Wie auch manchmal in den Songs haben Lindenbergs Bilder neben ihrer Message eine komische Komponente. Vor allem aber: ob in Musik, Text oder Bild - Udo bleibt stets Udo: »Ich bin ich.« Fast jeder Künstler bildet sich selbst in seinem Werk ab. So erscheinen auf vielen Bildern so etwas wie Selbstporträts des malenden Sängers und Texters. Der Mose trägt seine Züge und sein landesweit bekanntes Äußeres - Wegweiser für den ganzen Bilderzyklus: auf dem heiligen Berg stehend, mühsam Tritt findend und dabei eine gewaltige Tafel stemmend mit der Aufschrift: »Du sollst«. Jeden Augenblick droht der Stein mit dem göttlichen Willen das kleine Menschlein zu erdrücken.
Ebensolche Größenverhältnisse gibt es bei der Darstellung des 1. Gebotes: »Ich bin der Herr dein Gott«, wo ein riesiger Mund dem winzigen Menschen diese Worte entgegenschleudert, begleitet von einem drohenden Finger, der das Geschöpf in den Staub drückt. Solche Sicht ist im Blick aufs Alte Testament der Bibel nicht falsch. Denn dort wird Gott nicht selten mit fast dämonischer Gewalt geschildert. Für Lindenberg ist es wohl Ausdruck seiner Sicht von Autoritäten: die mit Strafandrohung dem Untergebenen gegenübertreten; die man schwerlich lieben, sondern nur fürchten kann. Ähnlich verhält es sich mit dem Bild zum 4. Gebot: »Du sollst deinen Vater und deine Mutter ehren.« Auch hier die Autoritäten übergroß - die Kinder wie Zwerge, auf dem Fernsehgerät tanzend, doch von den Eltern nicht bemerkt, die sich an bunter Unterhaltung und an Dosenbier erfreuen. Hier kehrt sich das Gebot um: Nicht die Kinder werden ermahnt, die Eltern zu ehren, sondern die Eltern, damit sie ihre Kinder überhaupt wahrnehmen. Im Grunde nichts anderes als der Songappell Lindenbergs an Gott, sich nicht in ferne Weiten zurückzuziehen und die Menschen zu vergessen.
================================
▸ **ARBEITSAUFTRÄGE**:
**1)** Schreiben Sie aus dem Text über Lindenbergs Gebotsbilder die Passage ab, die mit „Wie auch manchmal“ beginnt und mit „Menschlein zu erdrücken.“ endet.
**2)** Führen Sie den Text über Lindenbergs Bilder zu den Geboten im Anschluss an seinen letzten Satz weiter.

▸ **DATENAUSZUG**:
================================
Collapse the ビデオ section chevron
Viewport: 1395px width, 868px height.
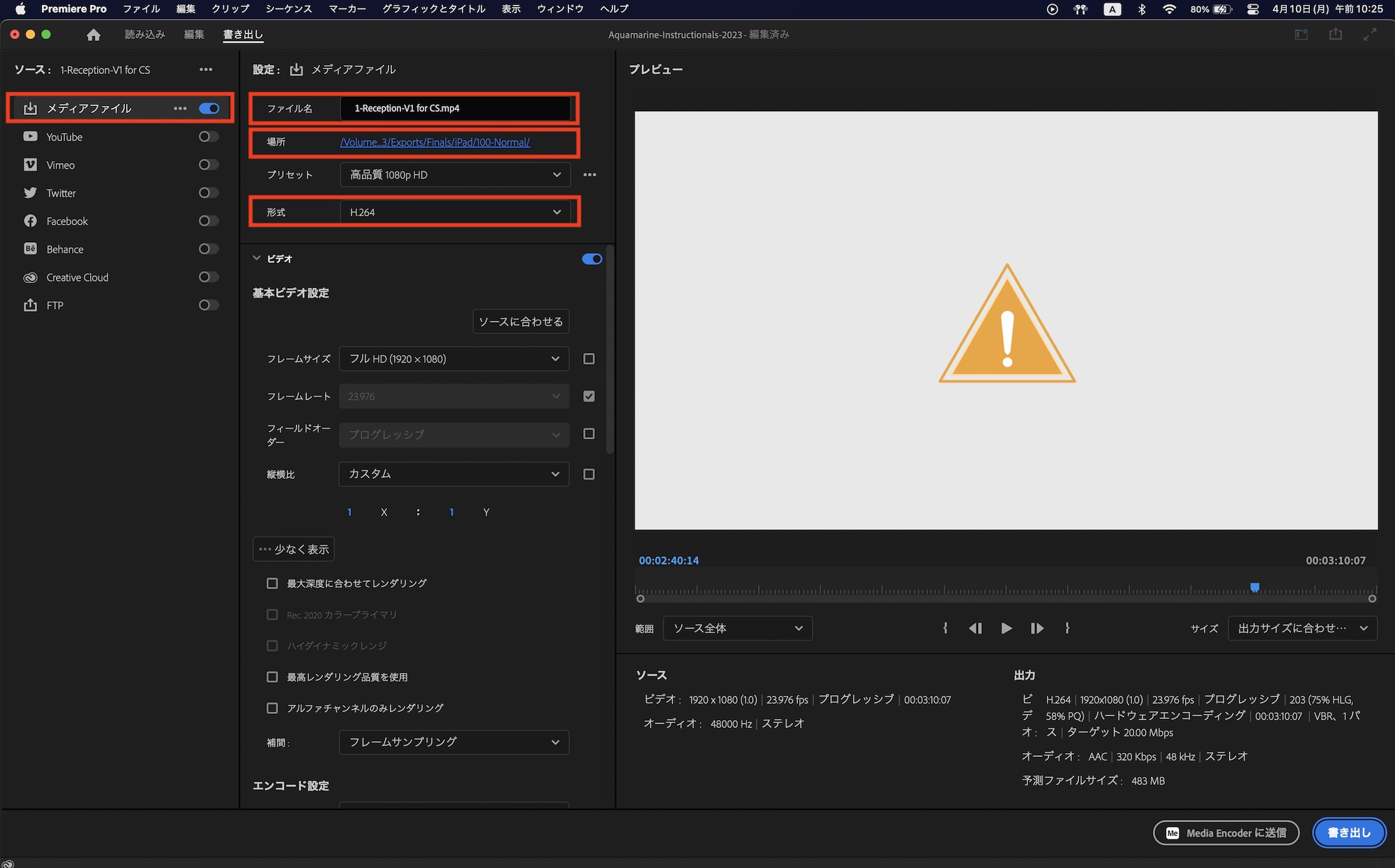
================================
▸ **DIE LÖSUNGEN**:
**1)**
Wie auch manchmal in den Songs haben Lindenbergs Bilder neben ihrer Message eine komische Komponente. Vor allem aber: ob in Musik, Text oder Bild - Udo bleibt stets Udo: »Ich bin ich.« Fast jeder Künstler bildet sich selbst in seinem Werk ab. So erscheinen auf vielen Bildern so etwas wie Selbstporträts des malenden Sängers und Texters. Der Mose trägt seine Züge und sein landesweit bekanntes Äußeres - Wegweiser für den ganzen Bilderzyklus: auf dem heiligen Berg stehend, mühsam Tritt findend und dabei eine gewaltige Tafel stemmend mit der Aufschrift: »Du sollst«. Jeden Augenblick droht der Stein mit dem göttlichen Willen das kleine Menschlein zu erdrücken.

**2)**
Gebote und zugleich ihre Übertretung sind stets Ausflüsse des eigenen Innern. So wie, psychologisch betrachtet, Gott eine Personifizierung der väterlichen Autorität ist, die in einem jeden steckt, nehmen auch unsere Wünsche nach Verletzung ihrer Gebote Gestalt an. Beim 6. Gebot - »Du sollst nicht ehebrechen« - ein bürgerliches (Ehe-)paar vor den Traumgebilden seiner Sehnsüchte: nackte Figuren, die mit eindeutiger Gebärde anlocken wollen, auf die man zwar mit strengen Mundwinkeln schaut, aber angezogen wird, solange man lebt.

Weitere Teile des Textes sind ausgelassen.